- **Prompt**:
Rewrite the items below, changing each instance of "dropdown" to "drop-down menu" and leaving every other part unchanged.

- **Record extracts**:
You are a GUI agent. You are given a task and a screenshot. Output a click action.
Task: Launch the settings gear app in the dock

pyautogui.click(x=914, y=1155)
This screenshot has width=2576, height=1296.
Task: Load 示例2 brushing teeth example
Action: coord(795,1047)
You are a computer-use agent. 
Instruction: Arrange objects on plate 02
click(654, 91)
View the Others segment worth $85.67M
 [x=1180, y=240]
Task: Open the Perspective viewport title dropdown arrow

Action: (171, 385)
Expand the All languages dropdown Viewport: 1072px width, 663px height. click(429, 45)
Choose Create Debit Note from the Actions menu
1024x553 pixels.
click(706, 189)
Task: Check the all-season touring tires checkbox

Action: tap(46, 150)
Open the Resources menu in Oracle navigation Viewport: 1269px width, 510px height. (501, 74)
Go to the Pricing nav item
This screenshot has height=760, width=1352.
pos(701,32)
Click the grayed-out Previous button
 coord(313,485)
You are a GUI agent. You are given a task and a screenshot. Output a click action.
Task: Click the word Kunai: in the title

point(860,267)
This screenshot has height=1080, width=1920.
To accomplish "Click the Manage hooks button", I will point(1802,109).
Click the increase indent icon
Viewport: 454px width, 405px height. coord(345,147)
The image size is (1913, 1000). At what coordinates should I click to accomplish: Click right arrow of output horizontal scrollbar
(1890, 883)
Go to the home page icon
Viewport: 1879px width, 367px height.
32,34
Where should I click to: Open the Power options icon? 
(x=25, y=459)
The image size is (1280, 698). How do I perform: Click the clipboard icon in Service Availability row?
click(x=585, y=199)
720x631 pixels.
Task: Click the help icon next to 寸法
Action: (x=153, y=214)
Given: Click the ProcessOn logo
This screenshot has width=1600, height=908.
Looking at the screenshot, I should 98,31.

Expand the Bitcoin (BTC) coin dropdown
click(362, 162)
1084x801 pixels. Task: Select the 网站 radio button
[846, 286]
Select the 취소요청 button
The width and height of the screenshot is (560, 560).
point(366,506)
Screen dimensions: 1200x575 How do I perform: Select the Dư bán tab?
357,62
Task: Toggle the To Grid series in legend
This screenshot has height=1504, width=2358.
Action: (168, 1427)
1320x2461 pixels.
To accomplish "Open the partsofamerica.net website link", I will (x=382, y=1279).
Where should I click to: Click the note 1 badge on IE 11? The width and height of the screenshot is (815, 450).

- **Result of this task**:
You are a GUI agent. You are given a task and a screenshot. Output a click action.
Task: Launch the settings gear app in the dock

pyautogui.click(x=914, y=1155)
This screenshot has width=2576, height=1296.
Task: Load 示例2 brushing teeth example
Action: coord(795,1047)
You are a computer-use agent. 
Instruction: Arrange objects on plate 02
click(654, 91)
View the Others segment worth $85.67M
 [x=1180, y=240]
Task: Open the Perspective viewport title drop-down menu arrow

Action: (171, 385)
Expand the All languages drop-down menu Viewport: 1072px width, 663px height. click(429, 45)
Choose Create Debit Note from the Actions menu
1024x553 pixels.
click(706, 189)
Task: Check the all-season touring tires checkbox

Action: tap(46, 150)
Open the Resources menu in Oracle navigation Viewport: 1269px width, 510px height. (501, 74)
Go to the Pricing nav item
This screenshot has height=760, width=1352.
pos(701,32)
Click the grayed-out Previous button
 coord(313,485)
You are a GUI agent. You are given a task and a screenshot. Output a click action.
Task: Click the word Kunai: in the title

point(860,267)
This screenshot has height=1080, width=1920.
To accomplish "Click the Manage hooks button", I will point(1802,109).
Click the increase indent icon
Viewport: 454px width, 405px height. coord(345,147)
The image size is (1913, 1000). At what coordinates should I click to accomplish: Click right arrow of output horizontal scrollbar
(1890, 883)
Go to the home page icon
Viewport: 1879px width, 367px height.
32,34
Where should I click to: Open the Power options icon? 
(x=25, y=459)
The image size is (1280, 698). How do I perform: Click the clipboard icon in Service Availability row?
click(x=585, y=199)
720x631 pixels.
Task: Click the help icon next to 寸法
Action: (x=153, y=214)
Given: Click the ProcessOn logo
This screenshot has width=1600, height=908.
Looking at the screenshot, I should 98,31.

Expand the Bitcoin (BTC) coin drop-down menu
click(362, 162)
1084x801 pixels. Task: Select the 网站 radio button
[846, 286]
Select the 취소요청 button
The width and height of the screenshot is (560, 560).
point(366,506)
Screen dimensions: 1200x575 How do I perform: Select the Dư bán tab?
357,62
Task: Toggle the To Grid series in legend
This screenshot has height=1504, width=2358.
Action: (168, 1427)
1320x2461 pixels.
To accomplish "Open the partsofamerica.net website link", I will (x=382, y=1279).
Where should I click to: Click the note 1 badge on IE 11? The width and height of the screenshot is (815, 450).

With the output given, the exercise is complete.